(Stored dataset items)
★ ★ ★ ★ ★ ★ ★

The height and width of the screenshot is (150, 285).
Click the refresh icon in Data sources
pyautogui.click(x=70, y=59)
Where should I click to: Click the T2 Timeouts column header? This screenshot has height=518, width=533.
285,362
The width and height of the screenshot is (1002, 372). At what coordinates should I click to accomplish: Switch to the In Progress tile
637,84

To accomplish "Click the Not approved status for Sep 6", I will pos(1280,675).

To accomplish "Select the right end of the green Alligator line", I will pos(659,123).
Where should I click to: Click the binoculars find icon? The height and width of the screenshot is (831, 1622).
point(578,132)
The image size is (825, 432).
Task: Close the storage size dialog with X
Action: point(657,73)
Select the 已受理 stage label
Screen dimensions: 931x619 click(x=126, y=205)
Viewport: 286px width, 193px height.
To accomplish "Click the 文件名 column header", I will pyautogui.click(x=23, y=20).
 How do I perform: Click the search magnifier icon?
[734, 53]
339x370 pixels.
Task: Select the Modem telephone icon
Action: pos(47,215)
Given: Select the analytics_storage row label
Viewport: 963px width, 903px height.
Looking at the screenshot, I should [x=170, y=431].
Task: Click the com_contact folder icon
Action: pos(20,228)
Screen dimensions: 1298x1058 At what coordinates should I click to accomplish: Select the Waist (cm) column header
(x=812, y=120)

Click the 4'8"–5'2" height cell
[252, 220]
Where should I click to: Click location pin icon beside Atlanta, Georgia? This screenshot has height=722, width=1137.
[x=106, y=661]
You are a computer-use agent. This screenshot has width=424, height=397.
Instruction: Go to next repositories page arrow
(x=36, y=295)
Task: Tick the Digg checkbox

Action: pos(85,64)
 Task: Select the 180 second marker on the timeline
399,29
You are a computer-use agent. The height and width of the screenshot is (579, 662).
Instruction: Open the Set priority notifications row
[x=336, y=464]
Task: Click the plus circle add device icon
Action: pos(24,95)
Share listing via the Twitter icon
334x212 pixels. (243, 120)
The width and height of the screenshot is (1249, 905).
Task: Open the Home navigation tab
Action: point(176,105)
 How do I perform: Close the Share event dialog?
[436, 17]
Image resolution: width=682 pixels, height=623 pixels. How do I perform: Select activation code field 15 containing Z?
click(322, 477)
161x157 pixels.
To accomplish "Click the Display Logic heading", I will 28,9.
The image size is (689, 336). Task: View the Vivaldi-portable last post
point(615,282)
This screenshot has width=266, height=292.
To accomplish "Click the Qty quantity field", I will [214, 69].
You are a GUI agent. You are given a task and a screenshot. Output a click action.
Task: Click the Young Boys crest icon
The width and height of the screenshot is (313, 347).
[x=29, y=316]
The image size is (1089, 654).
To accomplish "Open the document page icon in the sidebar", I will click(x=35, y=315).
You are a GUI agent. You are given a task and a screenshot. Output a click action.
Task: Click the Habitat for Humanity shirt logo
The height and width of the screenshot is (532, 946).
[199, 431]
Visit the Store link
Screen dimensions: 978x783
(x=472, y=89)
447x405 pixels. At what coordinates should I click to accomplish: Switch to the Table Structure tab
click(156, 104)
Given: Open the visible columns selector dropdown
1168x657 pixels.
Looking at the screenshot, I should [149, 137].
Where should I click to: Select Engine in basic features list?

★ ★ ★ ★ ★ ★ ★

> **Task objective**:
Nothing but the lines from the one containing "1168x657 pixels." to the end of the entries belongs in the answer, and each must match exactly.

> **Expected output**:
1168x657 pixels.
Looking at the screenshot, I should [149, 137].
Where should I click to: Select Engine in basic features list?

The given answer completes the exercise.